Hoteleiros consideram «urgente» reabertura de fronteiras

A Associação de Hotelaria de Portugal (AHP) considera “urgente a reabertura de fronteiras" e apela a que o plano de retoma para o turismo anunciado pelo Governo reforce a capitalização de empresas, segundo um comunicado.

Hoteleiros consideram «urgente» reabertura de fronteiras

© Lusa

Assim, a entidade defende ser “urgente a reabertura das fronteiras e espera que o plano de retoma para o turismo anunciado pelo Governo invista na promoção do destino e reforce a capitalização das empresas”.

De acordo com a associação, “estas propostas integram o Plano ‘SOS Hotelaria’ da AHP, que visa assegurar a sobrevivência da Hotelaria, a atividade do Turismo que apresentou a maior quebra de receitas”, segundo o comunicado.

A AHP recorda “a recente proposta da Comissão Europeia, que recomenda aos Estados-membros que permitam a realização de viagens por razões não essenciais para todas as pessoas vacinadas, com teste covid-19 negativo e provenientes de países com uma boa situação epidemiológica” para apelar à reabertura das fronteiras aéreas “de forma a permitir a retoma da atividade turística”, segundo o comunicado.

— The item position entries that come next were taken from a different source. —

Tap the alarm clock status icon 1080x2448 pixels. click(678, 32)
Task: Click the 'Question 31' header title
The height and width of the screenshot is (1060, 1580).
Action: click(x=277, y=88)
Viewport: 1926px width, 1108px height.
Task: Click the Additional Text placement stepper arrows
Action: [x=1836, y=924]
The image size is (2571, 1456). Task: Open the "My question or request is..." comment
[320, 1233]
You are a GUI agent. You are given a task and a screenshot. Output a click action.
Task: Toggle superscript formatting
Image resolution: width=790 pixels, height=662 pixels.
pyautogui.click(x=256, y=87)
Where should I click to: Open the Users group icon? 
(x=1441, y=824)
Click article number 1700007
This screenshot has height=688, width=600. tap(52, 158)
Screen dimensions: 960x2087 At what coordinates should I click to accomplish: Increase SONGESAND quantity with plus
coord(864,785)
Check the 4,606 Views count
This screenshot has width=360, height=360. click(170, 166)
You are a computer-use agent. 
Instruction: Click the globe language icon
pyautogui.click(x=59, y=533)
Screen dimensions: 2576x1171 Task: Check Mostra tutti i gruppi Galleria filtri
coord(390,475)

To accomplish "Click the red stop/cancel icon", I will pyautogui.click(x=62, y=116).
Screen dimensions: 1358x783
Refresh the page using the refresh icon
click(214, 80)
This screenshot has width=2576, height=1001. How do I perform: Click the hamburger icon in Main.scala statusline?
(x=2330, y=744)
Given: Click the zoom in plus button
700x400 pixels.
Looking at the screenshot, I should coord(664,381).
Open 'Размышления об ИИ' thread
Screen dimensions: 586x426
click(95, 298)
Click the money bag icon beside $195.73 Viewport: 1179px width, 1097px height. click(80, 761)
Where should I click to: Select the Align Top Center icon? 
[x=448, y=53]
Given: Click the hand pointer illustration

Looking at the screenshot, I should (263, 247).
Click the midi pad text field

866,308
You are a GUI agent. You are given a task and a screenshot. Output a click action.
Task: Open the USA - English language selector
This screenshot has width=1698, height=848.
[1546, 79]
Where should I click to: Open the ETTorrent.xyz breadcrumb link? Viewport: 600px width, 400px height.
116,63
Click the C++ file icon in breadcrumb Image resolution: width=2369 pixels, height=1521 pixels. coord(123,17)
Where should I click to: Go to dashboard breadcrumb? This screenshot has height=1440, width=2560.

Citado na mesma nota, Raul Martins, presidente da associação, disse que aguarda “que o Governo levante as medidas restritivas do tráfego aéreo nas condições propostas pela Comissão Europeia”.

“Quase 90% dos nossos turistas chegam por via aérea e esta é uma condição essencial para o início da recuperação da hotelaria e do Turismo em todo o território nacional”, garantiu.

No âmbito do Plano ‘SOS Hotelaria’, que apresentou ao Governo no início deste ano “e que integra um conjunto de medidas urgentes para salvar a hotelaria portuguesa”, o presidente da AHP reitera ainda “a urgência de avançar com um programa de promoção para o destino Portugal, que inclua campanhas de divulgação e incentivo ao consumo de Turismo interno e externo, aumento da presença 'online' e 'offline' do Turismo de Portugal sobretudo nos mercados estratégicos e centralização das taxas turísticas no desenvolvimento de campanhas de promoção das cidades, entre outras medidas”.

De acordo com a associação, “a Hotelaria é das atividades mais afetadas pela pandemia, com quebras de quase 80% nas receitas, alojamento e outros (F&B, Spas e ginásios, eventos, etc), o que representa uma perda de 3,6 mil milhões de euros.